Navalny and his campaign staff appeared skeptical Monday that a recount would change the results anyway.

“They state that they are ready to recount the vote but we understand they will try to deceive us,” Navalny said, addressing a crowd of more than 20,000 demonstrators who came to Bolotnaya Square in downtown Moscow to support him. “But we know who to fight against.... We will win in this election.”

Navalny said that to prevent a runoff, the Kremlin might put him back behind bars. In mid-July, a month into the mayoral campaign, Navalny was sentenced to five years in prison in an embezzlement case that he said was politically motivated.

Navalny spent a night in jail and was released the next day pending an appeal, which allowed him to continue in the mayoral race. Some experts believed Navalny’s speedy release was the result of mass protests in Moscow and across Russia, as well as the vocal concerns of Western governments. Others said authorities wanted him to continue in the race to legitimize the results.
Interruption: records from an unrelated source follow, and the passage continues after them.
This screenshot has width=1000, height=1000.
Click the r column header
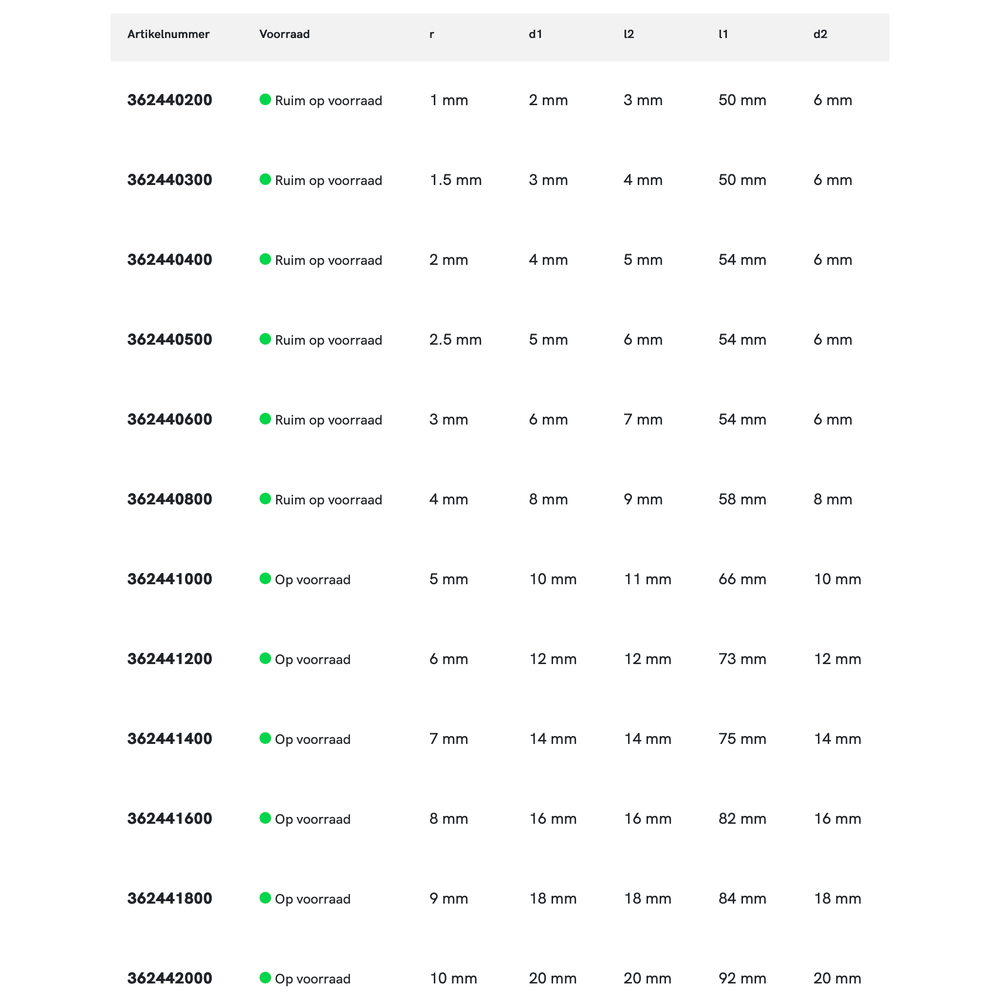pyautogui.click(x=432, y=34)
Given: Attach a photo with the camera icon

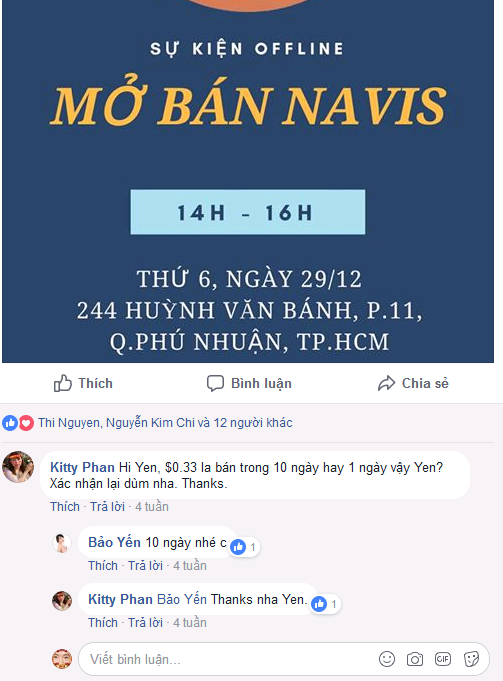Looking at the screenshot, I should click(415, 659).
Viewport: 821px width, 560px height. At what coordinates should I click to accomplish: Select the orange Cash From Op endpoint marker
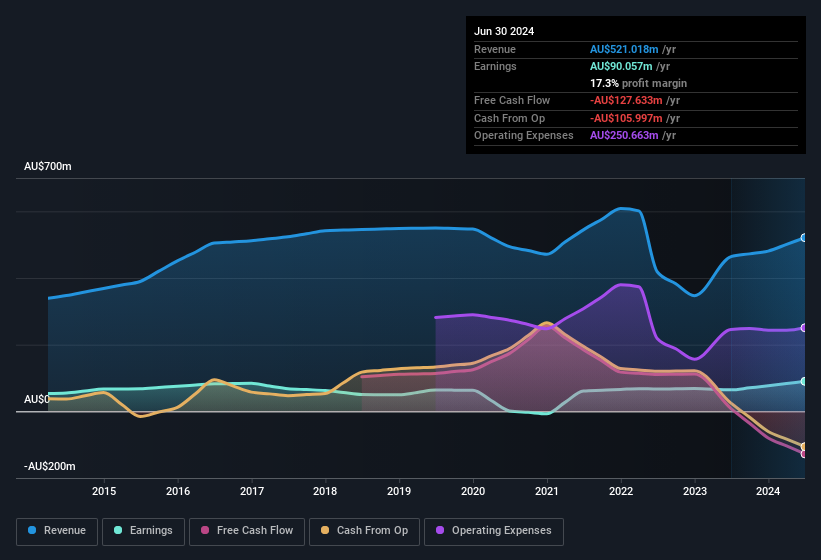(804, 446)
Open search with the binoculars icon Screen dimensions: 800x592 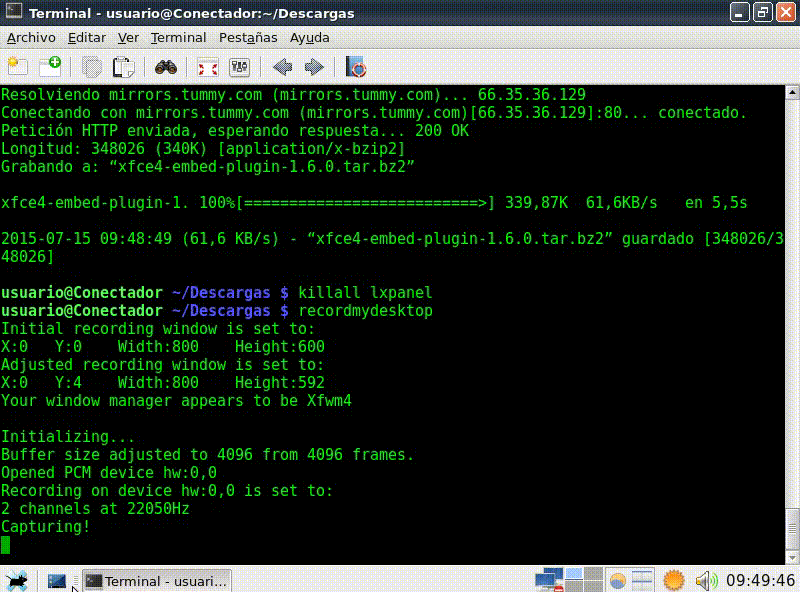pyautogui.click(x=165, y=67)
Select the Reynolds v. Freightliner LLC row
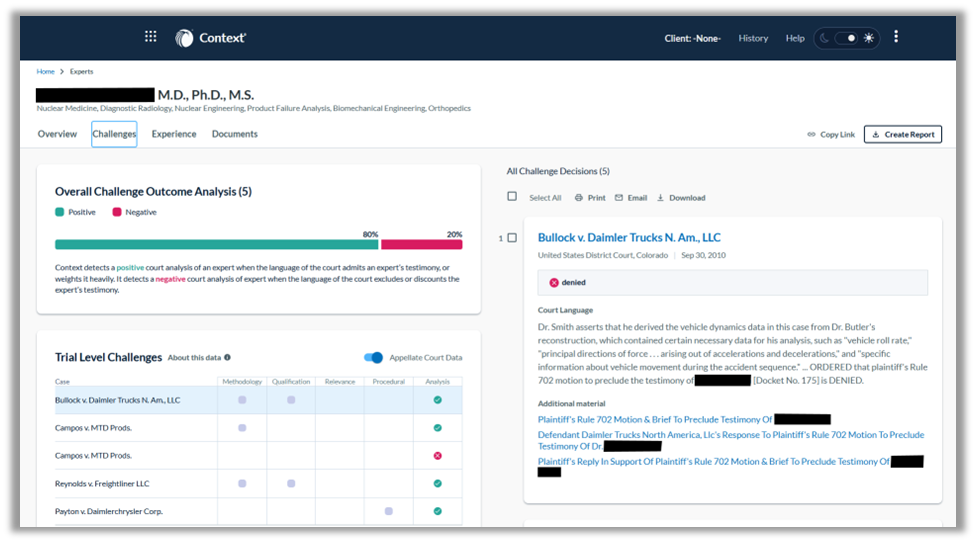This screenshot has height=543, width=976. click(102, 483)
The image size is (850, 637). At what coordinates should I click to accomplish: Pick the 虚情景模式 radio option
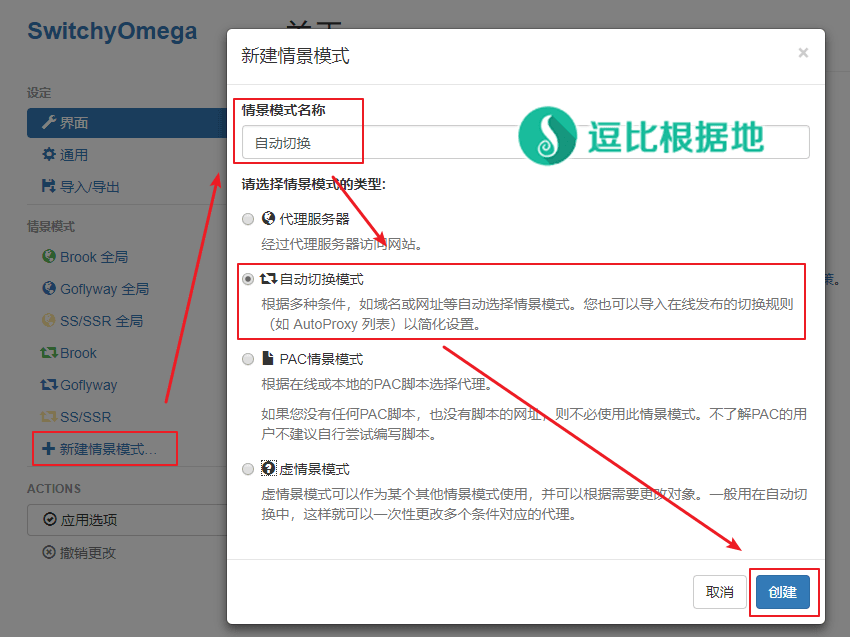point(248,469)
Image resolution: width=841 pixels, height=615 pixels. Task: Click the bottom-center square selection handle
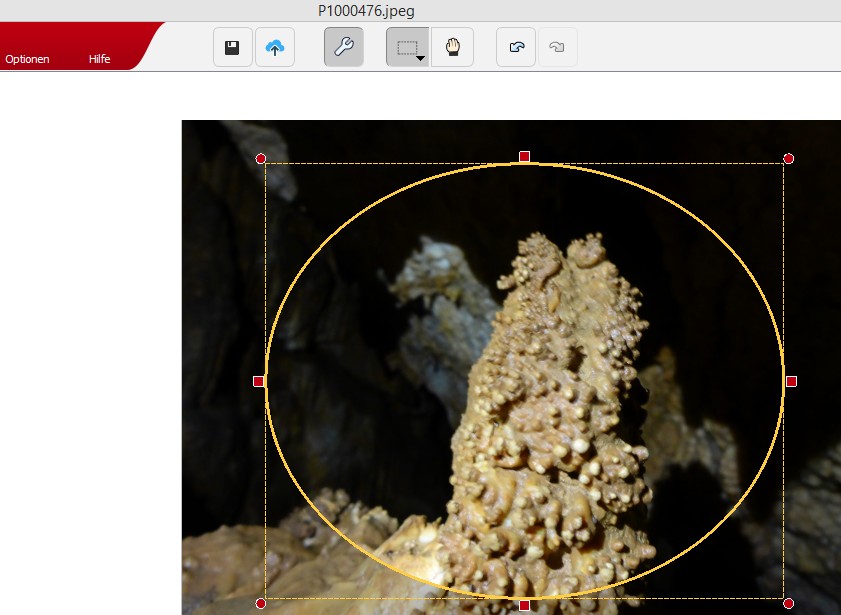coord(524,605)
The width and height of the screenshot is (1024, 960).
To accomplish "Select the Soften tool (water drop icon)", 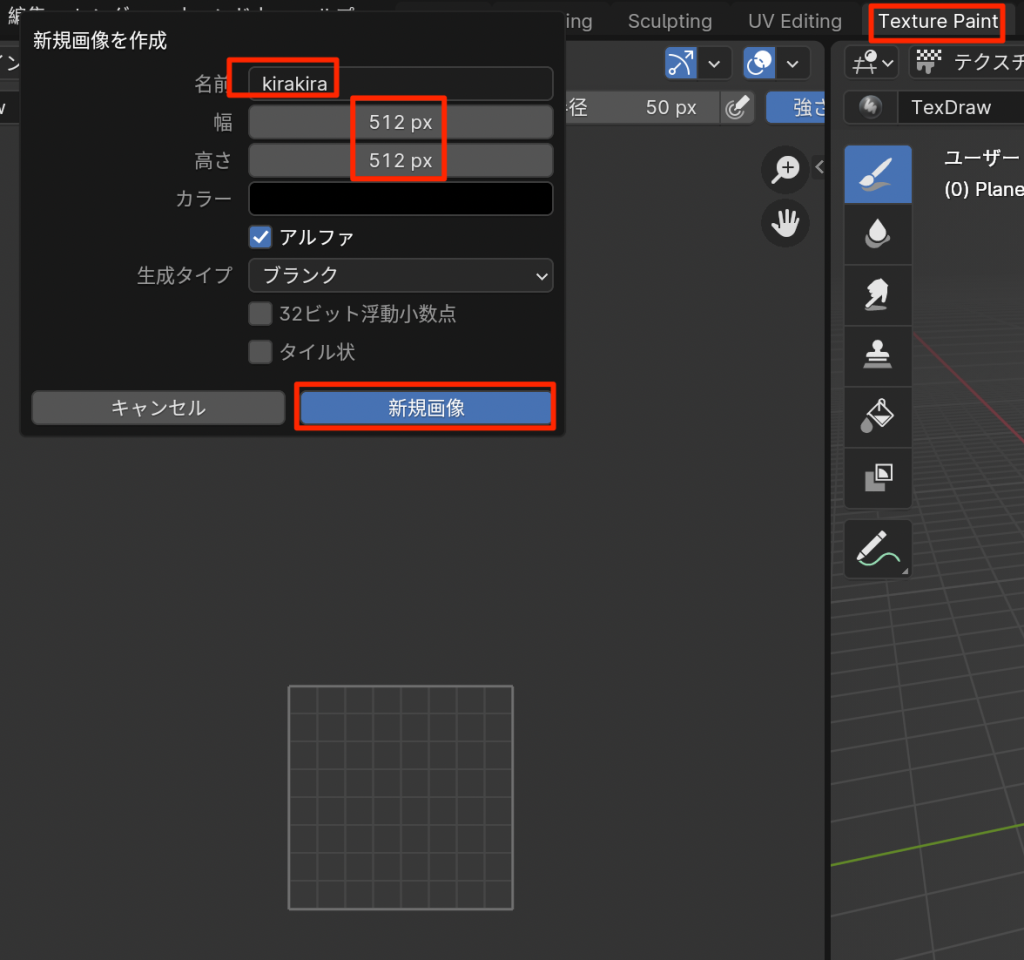I will pyautogui.click(x=877, y=234).
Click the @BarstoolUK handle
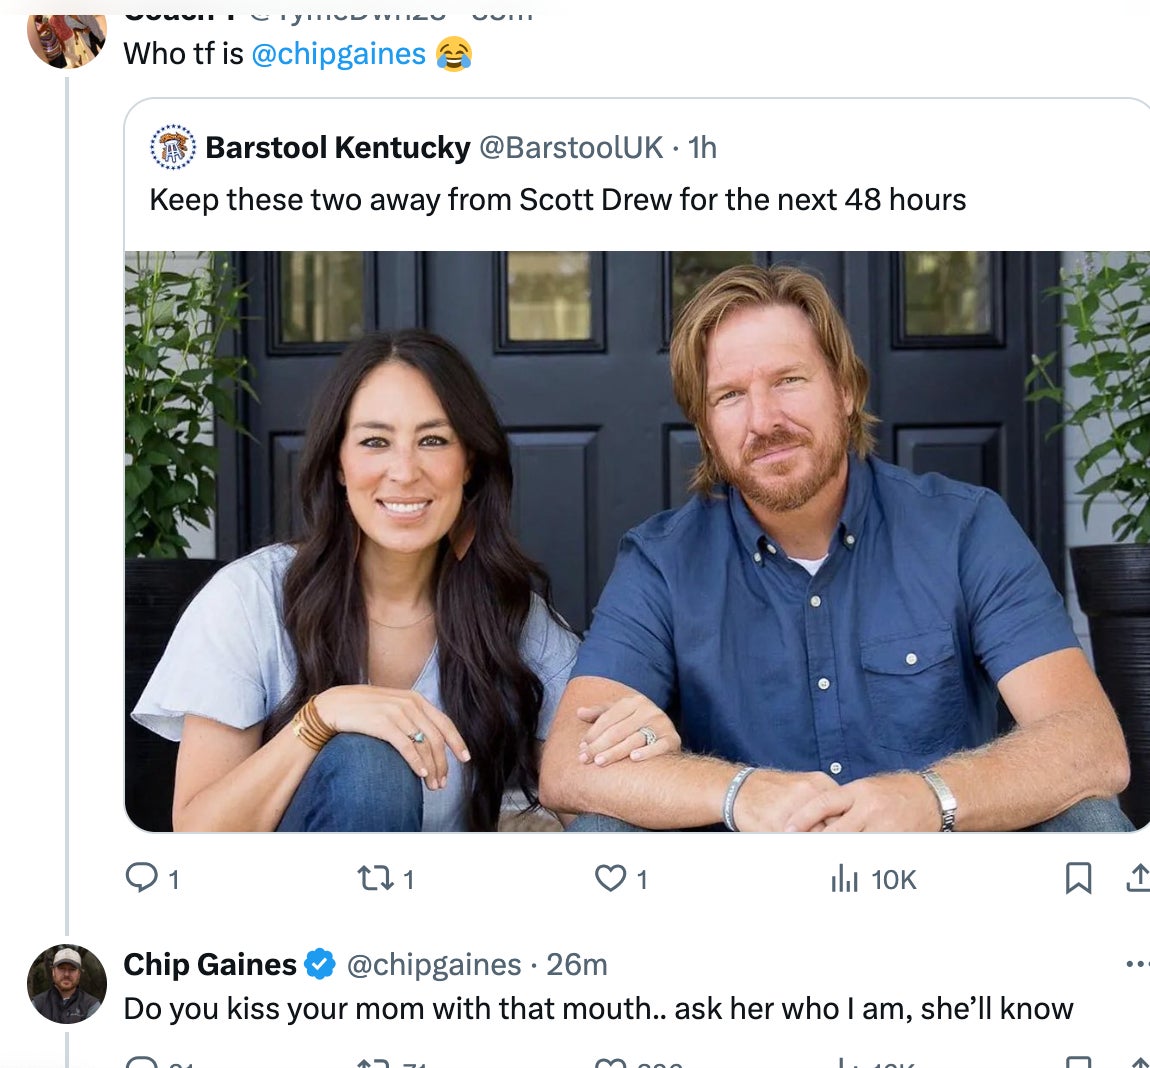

Navalny on Monday threatened civil disobedience if things don’t go his way.

“When the time comes, I may call upon you to take part in unlawful actions like upturning cars, firing up torches or something,” he said. “I am asking you to trust me. We know how to turn our political machine into a steamroller which will crush the [ruling] United Russia [party] and all swindlers and thieves it placed in positions of authority all over the place.”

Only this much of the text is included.